* [What the task asks] Pull out each line of the data below that contains the word "width", and copy it in full.

+++++

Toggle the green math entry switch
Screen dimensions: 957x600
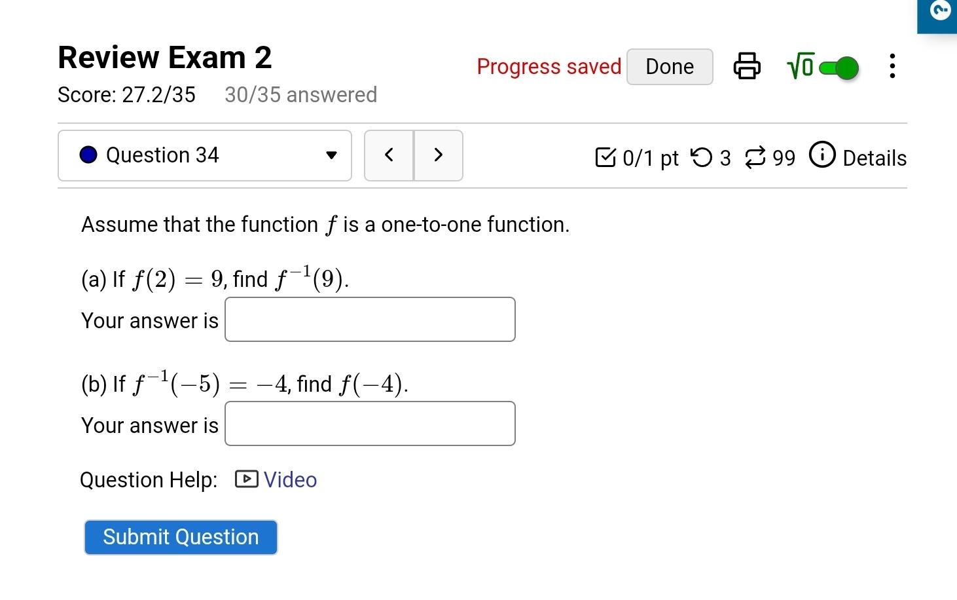coord(839,67)
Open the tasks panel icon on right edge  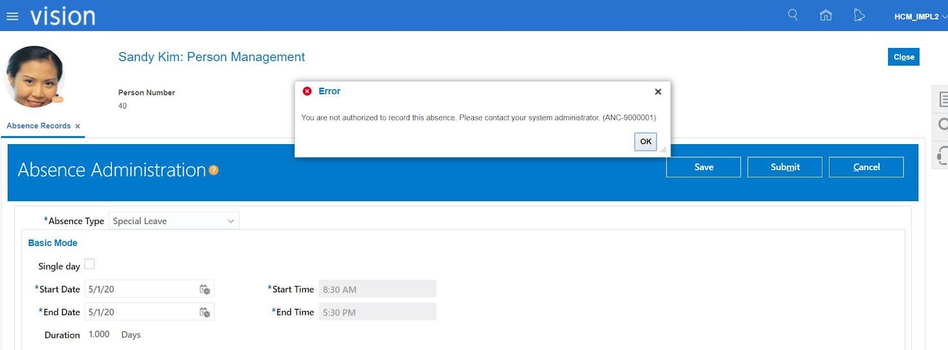pos(942,99)
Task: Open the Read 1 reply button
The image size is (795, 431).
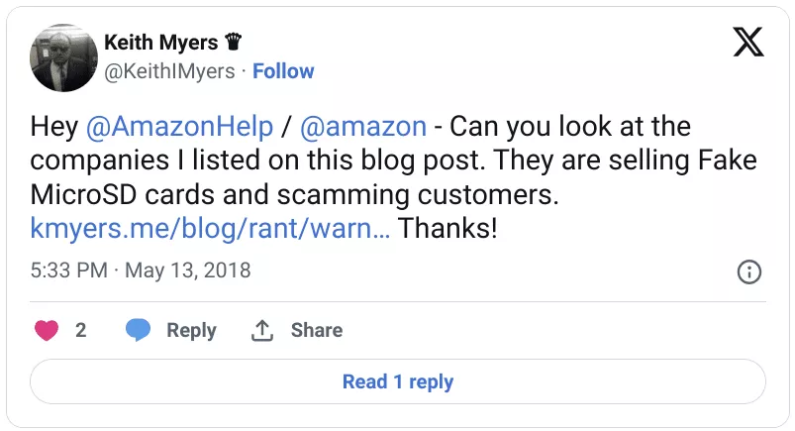Action: [x=397, y=381]
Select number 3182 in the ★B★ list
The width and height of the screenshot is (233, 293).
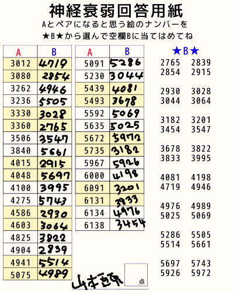point(170,120)
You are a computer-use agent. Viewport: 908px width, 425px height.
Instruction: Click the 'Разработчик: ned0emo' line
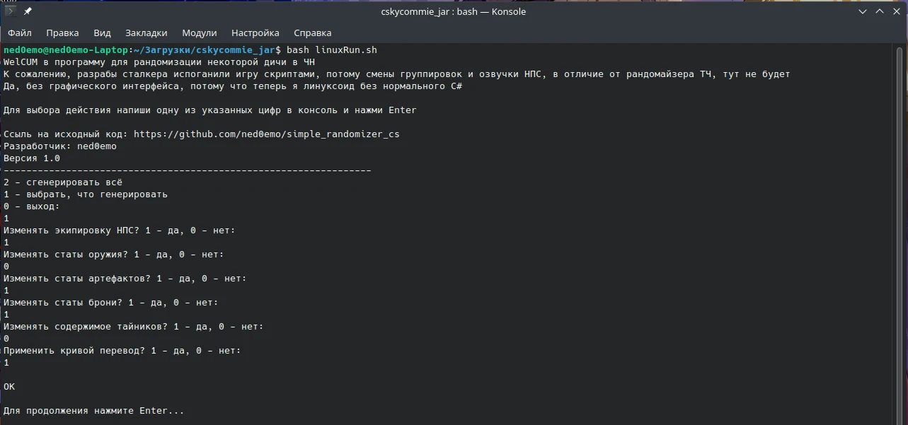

+++++

* [Result]
The width and height of the screenshot is (233, 293).
You are a computer-use agent. Viewport: 908px width, 425px height.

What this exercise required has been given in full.